Retrieve all lines below that have the string "bell".

Pixel coordinate grounding data:
──────────

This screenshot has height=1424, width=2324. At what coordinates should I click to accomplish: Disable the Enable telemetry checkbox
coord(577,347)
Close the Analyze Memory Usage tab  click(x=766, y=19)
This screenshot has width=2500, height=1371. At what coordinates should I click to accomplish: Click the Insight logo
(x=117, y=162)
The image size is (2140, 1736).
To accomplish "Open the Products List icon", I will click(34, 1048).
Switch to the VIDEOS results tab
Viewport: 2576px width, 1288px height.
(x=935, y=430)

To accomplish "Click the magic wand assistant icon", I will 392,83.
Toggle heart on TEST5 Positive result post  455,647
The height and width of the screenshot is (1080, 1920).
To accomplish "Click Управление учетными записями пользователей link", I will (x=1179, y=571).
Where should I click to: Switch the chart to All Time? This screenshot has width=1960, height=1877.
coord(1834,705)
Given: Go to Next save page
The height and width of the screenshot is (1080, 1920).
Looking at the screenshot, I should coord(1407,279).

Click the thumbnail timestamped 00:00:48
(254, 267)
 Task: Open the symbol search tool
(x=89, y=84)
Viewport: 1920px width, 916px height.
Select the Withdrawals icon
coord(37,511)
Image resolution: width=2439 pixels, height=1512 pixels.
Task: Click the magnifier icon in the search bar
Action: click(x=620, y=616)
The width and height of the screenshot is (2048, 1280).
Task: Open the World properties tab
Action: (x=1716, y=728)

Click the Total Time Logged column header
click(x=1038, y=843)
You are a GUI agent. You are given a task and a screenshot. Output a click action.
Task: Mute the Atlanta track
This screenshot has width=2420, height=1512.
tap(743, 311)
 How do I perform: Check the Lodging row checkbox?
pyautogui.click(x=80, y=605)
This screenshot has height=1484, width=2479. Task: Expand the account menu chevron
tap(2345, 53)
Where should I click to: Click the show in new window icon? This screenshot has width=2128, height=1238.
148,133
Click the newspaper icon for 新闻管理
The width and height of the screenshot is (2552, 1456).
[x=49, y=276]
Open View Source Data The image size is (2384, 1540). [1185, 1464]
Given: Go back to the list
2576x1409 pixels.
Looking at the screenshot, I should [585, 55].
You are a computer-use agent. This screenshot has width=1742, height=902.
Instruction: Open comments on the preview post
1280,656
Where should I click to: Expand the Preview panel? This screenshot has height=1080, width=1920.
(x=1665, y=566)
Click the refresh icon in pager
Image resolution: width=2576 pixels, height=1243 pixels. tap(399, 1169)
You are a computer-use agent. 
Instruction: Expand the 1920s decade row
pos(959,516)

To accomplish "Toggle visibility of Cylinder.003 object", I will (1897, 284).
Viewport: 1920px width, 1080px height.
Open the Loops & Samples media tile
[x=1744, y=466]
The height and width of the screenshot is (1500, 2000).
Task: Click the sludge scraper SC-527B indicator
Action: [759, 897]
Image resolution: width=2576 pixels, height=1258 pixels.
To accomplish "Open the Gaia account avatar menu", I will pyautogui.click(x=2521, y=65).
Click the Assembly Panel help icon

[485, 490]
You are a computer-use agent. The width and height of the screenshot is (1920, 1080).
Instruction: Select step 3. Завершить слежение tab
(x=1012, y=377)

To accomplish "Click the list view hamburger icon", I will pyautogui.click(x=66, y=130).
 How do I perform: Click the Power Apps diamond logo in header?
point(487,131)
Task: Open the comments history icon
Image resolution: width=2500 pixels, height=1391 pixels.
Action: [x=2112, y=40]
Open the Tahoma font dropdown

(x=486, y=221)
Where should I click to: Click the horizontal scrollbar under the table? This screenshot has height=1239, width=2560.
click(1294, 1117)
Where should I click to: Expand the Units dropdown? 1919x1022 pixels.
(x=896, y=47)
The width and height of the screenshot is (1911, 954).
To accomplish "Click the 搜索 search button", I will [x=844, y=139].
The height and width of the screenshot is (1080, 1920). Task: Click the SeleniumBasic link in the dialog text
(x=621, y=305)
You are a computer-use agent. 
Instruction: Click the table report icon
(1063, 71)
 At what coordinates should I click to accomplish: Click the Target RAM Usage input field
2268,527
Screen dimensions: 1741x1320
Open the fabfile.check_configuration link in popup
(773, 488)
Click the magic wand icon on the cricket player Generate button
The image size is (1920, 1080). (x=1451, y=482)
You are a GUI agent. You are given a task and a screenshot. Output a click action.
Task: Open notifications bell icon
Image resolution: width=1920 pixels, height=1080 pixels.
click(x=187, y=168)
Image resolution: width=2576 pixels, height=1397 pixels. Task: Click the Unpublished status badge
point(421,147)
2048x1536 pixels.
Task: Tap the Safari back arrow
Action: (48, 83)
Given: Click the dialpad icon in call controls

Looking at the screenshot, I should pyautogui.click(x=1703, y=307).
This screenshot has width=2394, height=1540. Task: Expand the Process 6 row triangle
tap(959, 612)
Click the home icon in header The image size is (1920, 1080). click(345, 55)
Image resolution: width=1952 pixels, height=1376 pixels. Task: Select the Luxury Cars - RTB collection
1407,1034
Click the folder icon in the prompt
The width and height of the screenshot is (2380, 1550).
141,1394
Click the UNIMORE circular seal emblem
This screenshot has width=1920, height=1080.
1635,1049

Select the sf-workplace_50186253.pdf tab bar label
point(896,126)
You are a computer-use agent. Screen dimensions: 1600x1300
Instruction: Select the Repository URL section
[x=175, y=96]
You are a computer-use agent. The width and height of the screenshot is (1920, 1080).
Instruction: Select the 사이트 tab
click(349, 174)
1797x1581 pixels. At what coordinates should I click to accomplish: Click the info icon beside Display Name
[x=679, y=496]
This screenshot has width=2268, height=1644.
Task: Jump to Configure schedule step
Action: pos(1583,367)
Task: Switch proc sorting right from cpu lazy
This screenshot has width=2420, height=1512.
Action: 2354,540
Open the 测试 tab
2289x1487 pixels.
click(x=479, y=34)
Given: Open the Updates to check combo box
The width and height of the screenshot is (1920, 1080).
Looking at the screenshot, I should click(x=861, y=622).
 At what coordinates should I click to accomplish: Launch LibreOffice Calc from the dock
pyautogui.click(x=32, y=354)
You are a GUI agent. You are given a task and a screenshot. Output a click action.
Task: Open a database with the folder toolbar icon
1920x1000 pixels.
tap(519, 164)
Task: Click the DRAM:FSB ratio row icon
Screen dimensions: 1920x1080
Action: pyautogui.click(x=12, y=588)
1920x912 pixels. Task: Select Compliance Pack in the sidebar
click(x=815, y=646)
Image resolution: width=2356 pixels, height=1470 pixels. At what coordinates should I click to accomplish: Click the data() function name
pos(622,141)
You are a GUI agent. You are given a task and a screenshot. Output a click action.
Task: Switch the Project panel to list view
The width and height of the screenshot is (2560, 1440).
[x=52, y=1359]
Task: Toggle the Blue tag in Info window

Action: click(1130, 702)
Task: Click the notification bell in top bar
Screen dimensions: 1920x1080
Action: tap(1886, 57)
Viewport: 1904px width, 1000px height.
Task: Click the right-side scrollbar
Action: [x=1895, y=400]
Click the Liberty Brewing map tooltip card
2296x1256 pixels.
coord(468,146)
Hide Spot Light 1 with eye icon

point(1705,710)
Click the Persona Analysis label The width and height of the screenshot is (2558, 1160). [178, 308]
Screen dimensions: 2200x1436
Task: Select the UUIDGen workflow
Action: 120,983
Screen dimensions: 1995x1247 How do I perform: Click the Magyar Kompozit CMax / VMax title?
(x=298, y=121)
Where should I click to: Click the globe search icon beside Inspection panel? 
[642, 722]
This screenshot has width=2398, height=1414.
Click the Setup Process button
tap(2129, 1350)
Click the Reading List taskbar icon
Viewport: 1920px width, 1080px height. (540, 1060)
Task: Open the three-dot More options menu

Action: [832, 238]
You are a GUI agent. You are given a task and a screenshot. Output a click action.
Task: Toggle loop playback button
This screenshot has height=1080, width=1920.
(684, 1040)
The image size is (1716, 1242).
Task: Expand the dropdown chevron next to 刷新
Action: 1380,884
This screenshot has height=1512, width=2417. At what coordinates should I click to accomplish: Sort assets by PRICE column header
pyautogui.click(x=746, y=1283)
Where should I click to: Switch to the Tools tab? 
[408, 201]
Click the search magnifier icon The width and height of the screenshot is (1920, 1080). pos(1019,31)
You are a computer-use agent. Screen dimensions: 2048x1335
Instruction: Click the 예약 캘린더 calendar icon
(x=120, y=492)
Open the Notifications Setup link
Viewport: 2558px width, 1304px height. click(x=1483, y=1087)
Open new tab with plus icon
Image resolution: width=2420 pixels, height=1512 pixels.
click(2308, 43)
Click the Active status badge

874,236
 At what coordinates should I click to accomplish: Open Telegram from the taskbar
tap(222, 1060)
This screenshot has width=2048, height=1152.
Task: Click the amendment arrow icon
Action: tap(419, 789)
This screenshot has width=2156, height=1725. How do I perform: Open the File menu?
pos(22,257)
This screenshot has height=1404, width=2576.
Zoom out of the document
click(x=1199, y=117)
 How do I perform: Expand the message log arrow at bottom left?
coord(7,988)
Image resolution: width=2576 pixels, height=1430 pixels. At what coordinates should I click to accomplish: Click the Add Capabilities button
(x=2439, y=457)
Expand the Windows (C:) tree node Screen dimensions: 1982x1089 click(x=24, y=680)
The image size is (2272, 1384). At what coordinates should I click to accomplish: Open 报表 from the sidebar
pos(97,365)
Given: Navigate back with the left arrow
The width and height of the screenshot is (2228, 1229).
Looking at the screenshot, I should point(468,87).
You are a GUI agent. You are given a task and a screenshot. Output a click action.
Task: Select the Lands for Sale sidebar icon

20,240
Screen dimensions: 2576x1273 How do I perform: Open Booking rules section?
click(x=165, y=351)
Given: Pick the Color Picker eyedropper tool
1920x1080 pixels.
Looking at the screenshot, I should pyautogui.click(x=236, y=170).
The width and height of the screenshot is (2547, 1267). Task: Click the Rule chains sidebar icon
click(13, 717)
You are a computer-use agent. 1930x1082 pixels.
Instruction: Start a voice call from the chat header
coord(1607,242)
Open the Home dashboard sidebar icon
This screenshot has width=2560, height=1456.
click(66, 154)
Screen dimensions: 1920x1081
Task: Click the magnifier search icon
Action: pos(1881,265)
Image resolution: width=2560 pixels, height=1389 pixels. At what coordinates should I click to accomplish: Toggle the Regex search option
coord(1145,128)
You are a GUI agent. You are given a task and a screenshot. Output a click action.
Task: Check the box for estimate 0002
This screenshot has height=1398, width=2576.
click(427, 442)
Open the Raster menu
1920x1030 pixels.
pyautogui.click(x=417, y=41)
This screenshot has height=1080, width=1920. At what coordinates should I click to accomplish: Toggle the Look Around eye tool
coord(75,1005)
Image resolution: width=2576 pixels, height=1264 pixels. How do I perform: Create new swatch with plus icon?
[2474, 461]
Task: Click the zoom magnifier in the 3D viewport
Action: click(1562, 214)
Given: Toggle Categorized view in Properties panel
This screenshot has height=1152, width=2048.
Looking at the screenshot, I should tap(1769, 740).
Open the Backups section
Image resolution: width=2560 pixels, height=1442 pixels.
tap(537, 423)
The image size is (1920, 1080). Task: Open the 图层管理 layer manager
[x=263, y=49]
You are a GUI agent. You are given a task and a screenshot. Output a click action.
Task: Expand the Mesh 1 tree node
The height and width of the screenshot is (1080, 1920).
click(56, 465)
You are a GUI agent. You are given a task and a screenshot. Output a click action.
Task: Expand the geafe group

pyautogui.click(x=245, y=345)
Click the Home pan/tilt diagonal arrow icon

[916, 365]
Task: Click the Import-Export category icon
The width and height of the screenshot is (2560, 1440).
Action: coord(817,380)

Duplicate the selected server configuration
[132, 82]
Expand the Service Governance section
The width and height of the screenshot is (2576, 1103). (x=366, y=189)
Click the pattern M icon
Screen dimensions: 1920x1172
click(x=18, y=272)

──────────

◆ **RESPONSE FOR THIS EXERCISE**:
Task: Open notifications bell icon
Task: Click the notification bell in top bar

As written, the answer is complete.